I am building a twitter application that is currently using the classic login instead of OAuth. Does Twitter have any plans of deprecating this? I chose not to do OAuth because it is still being piloted as a beta.
+7
A:
I doubt there are any plans to deprecate the old API, because there are hundreds of applications which are designed to use it. Even though it's safe to use the old API, if I were you, I'd transition to OAuth due to user security concerns. OAuth is more secure than the plain API, and provides fewer ways for an attacker to obtain the user's password.

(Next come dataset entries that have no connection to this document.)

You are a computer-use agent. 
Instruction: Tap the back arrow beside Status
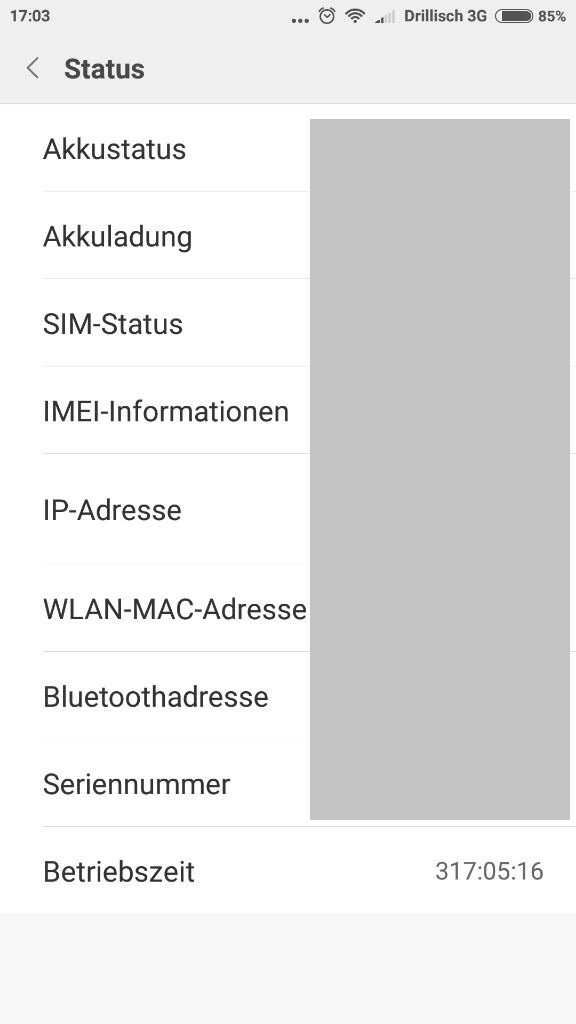click(33, 68)
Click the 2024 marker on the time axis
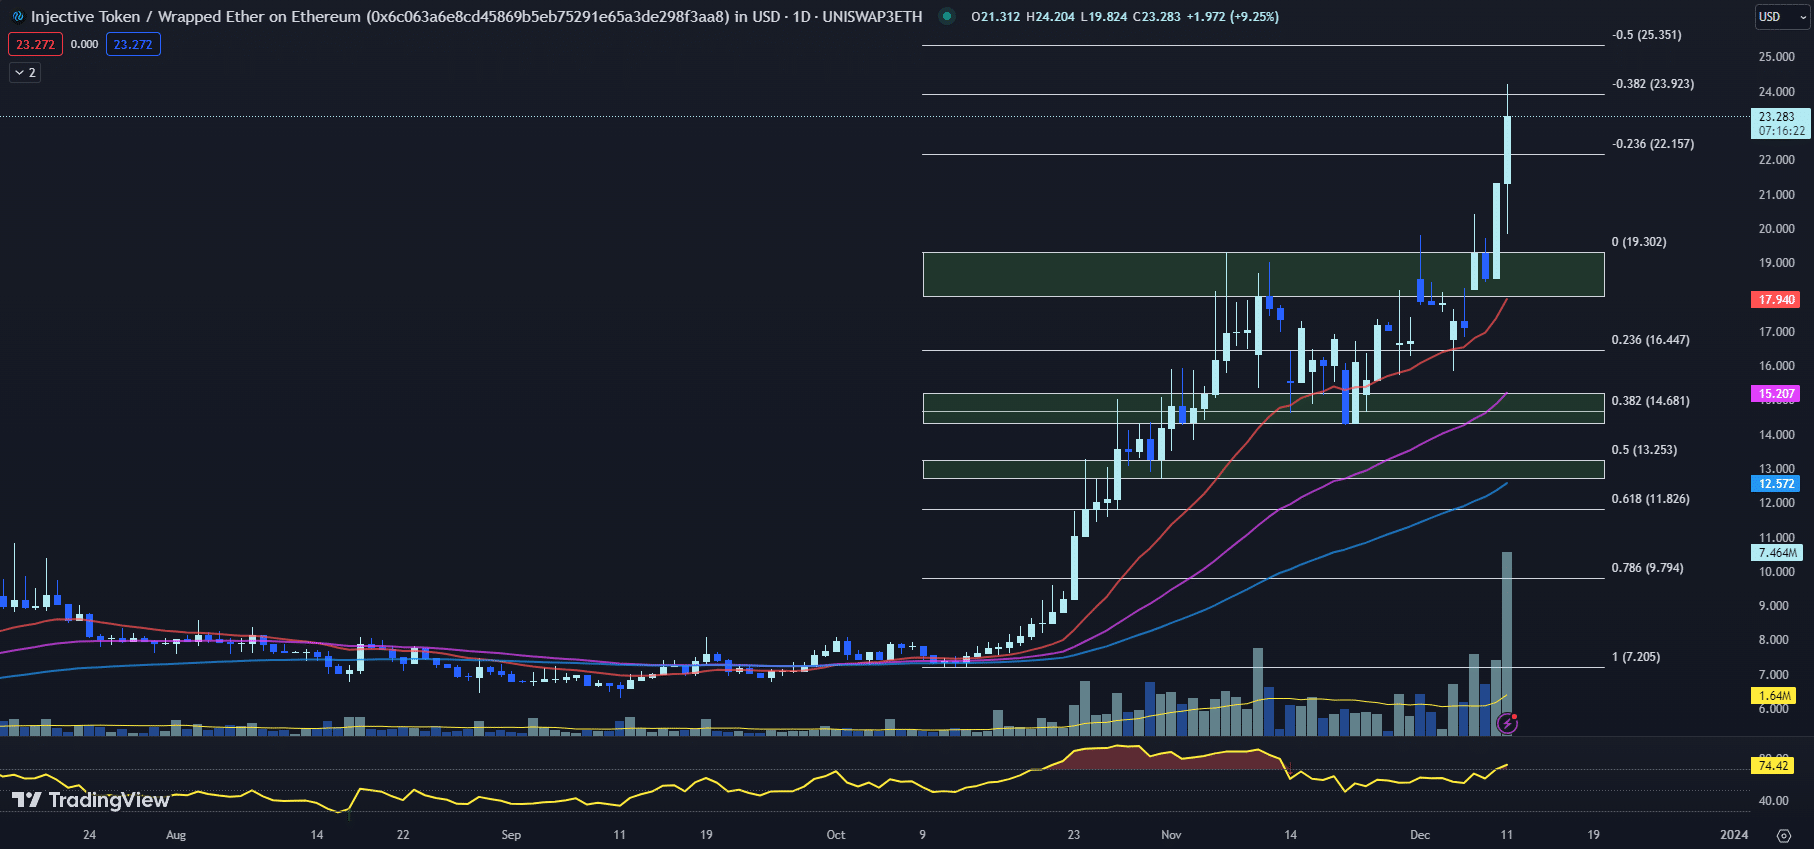The width and height of the screenshot is (1814, 849). click(1733, 835)
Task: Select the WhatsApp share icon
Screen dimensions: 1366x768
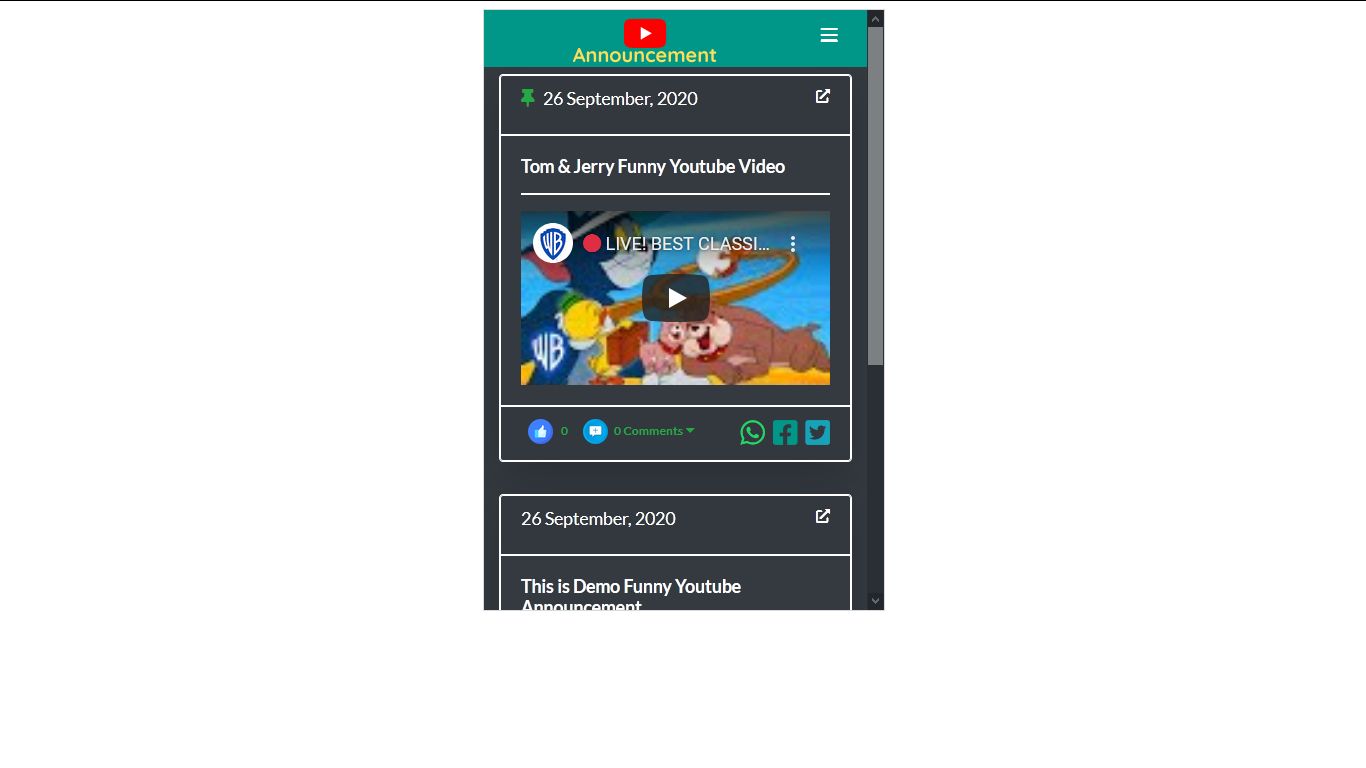Action: click(752, 432)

From the Twitter API documentation:
OAuth is the Twitter preferred method of authentication moving forward. While we have no plans in the near term to require OAuth, new applications should consider it best practice to develop for OAuth. We eventually would like to suspend Basic Auth support. However we realize that Basic Auth has been a large part of the API's success, and that the barrier to entry if OAuth is the only solution is substantially higher. Many applications rely on Twitter accounts as their means of account management. Additionally, Basic Auth allows a developer with a command line, cURL, and his account credentials to start poking at Twitter data. There are still a number of archetectural use cases to work through before we consider the deprication of Basic Auth. Before any changes begin to happen, we will discuss them with the community through the support channels, and give at least 6 months lead time before making any policy changes.
John Millikin
2009-08-11 20:38:31
A:
It would be best if you provide both mechanisms to your clients, by default the classic login but if user is concerned about security they can choose the OAuth mechanism. Mind it, many users will leave your application just because it requires them to give your application their (user's) credentials.
Monis Iqbal
2009-09-07 17:28:21
A:
i believe using Oauth would be the safest bet, and its more convienet in the long run. I read an article saying that twitter is making Oauth mandatory pretty soon as well so you will have to switch over eventually
A:
"When are you going to turn off Basic Auth?
We announced in December of 2009 the deprecation of Basic Auth. Its removal date from the platform is set for June 2010. We announced towards the end of June 2010 that we have postponed this until August 16th 2010."
mportiz08
2010-09-06 02:50:23